# [Consigne A]
D'après l'article sur la dette pandémique des entreprises, pourquoi la dette nette est-elle restée stable malgré la forte hausse de la dette brute ? Répondez en une à trois phrases.
# [Consigne B]
Rédigez la suite de l'article sur la dette pandémique des entreprises, à partir de sa dernière phrase.

# [Extrait du texte]
######
Cette bombe à retardement économique que l'Etat doit désamorcer

Au printemps, la première vague de l’épidémie de Covid-19 a déclenché une forte hausse de la dette brute des entreprises : les flux de crédits atteignent 170 milliards d’euros depuis février en France.

Certes, ces sommes sont loin d’avoir été consommées et ont souvent été stockées sous forme de réserves de liquidités, ce qui fait que la dette nette, en prenant en compte la trésorerie, est stable. Mais cette « dette pandémique » ne correspond pas à un effort d’investissement, gage de revenus futurs. C’est une dette de précaution, se substituant à des revenus perdus sans doute irrévocablement. Ces pertes ne se sont généralement pas encore matérialisées dans les comptes des entreprises, grâce notamment au report de charges. C’est une dette de survie, nécessaire mais improductive.

Pourquoi nécessaire ? Parce que le risque de la « zombification » – le soutien excessif d’entreprises qui ne seraient pas viables – pointé par certains économistes ne tient pas dans les circonstances actuelles.

Pour l’heure, on constate une baisse du nombre de faillites, qui reflète la protection des prêts garantis par l’Etat (PGE) ou du moratoire sur les remboursements des prêts bancaires.

Mais le jugement final sur la viabilité des firmes les plus touchées ne sera possible que lorsqu’un vaccin aura permis de dégager l’horizon sanitaire. Que le gouvernement étende jusqu’à la mi-2021 l’accès aux PGE fait sens.
######
# [Jeu de données]
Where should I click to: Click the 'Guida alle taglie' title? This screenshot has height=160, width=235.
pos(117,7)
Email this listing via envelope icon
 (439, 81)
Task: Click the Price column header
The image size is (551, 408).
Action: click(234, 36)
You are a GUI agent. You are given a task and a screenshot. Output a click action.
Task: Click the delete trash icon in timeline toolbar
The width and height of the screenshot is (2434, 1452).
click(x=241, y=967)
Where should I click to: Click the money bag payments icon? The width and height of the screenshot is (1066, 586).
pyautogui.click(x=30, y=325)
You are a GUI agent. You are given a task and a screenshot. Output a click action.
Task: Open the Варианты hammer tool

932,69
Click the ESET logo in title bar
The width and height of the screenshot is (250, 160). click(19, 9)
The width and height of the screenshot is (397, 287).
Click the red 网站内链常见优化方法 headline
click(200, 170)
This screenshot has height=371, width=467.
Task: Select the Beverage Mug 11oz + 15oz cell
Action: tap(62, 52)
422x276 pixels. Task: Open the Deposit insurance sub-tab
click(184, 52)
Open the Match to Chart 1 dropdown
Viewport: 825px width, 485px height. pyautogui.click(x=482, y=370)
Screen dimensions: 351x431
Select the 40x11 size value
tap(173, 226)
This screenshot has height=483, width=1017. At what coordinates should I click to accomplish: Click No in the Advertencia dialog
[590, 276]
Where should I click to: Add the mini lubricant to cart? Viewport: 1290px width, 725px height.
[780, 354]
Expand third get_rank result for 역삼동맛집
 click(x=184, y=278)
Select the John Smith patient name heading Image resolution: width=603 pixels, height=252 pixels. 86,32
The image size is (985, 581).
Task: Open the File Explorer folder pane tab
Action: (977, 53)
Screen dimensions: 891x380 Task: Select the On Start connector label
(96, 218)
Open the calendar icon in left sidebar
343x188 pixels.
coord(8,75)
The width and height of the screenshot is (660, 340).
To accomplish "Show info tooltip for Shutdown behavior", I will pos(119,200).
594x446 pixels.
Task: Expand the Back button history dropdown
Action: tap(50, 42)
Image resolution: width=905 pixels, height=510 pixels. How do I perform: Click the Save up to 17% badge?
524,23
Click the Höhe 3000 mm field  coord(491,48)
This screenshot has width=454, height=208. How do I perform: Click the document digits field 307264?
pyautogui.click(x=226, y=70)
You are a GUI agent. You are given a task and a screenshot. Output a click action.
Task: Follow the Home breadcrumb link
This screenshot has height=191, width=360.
######
# [Corrigé A]
Les sommes empruntées sont loin d'avoir été consommées. Elles ont souvent été conservées sous forme de réserves de liquidités. Une fois la trésorerie prise en compte, la dette nette reste donc stable.

# [Corrigé B]
C’est le potentiel de croissance qui serait touché si des entreprises saines étaient condamnées. Le risque bien sûr est que l’augmentation continue de la dette vienne obérer la reprise, dans un contexte où les entreprises françaises sont déjà très endettées par rapport à leurs concurrentes étrangères (voir graphique). Elargir les délais de remboursement des PGE et en allonger la durée est une réponse utile.

Mais deux autres voies méritent d’être explorées si la crise devait s’accentuer. La première est la conversion de certaines dettes en prises de participation. C’est une approche complexe pour les banques qui portent ces prêts. Cela impliquerait une ingénierie financière encore à définir et supposerait le maintien dans le temps des garanties de l’Etat.

La seconde n’est concevable qu’au niveau de la zone euro : la Banque centrale européenne (BCE) pourrait acquérir certains prêts en ajoutant cette classe d’actifs à son programme de rachat d’obligations d’Etat et d’entreprises. Cela inciterait les banques à maintenir leur soutien aux entreprises en transférant le risque vers la BCE. Qui aurait sans doute besoin d’une forme de garantie par les Etats.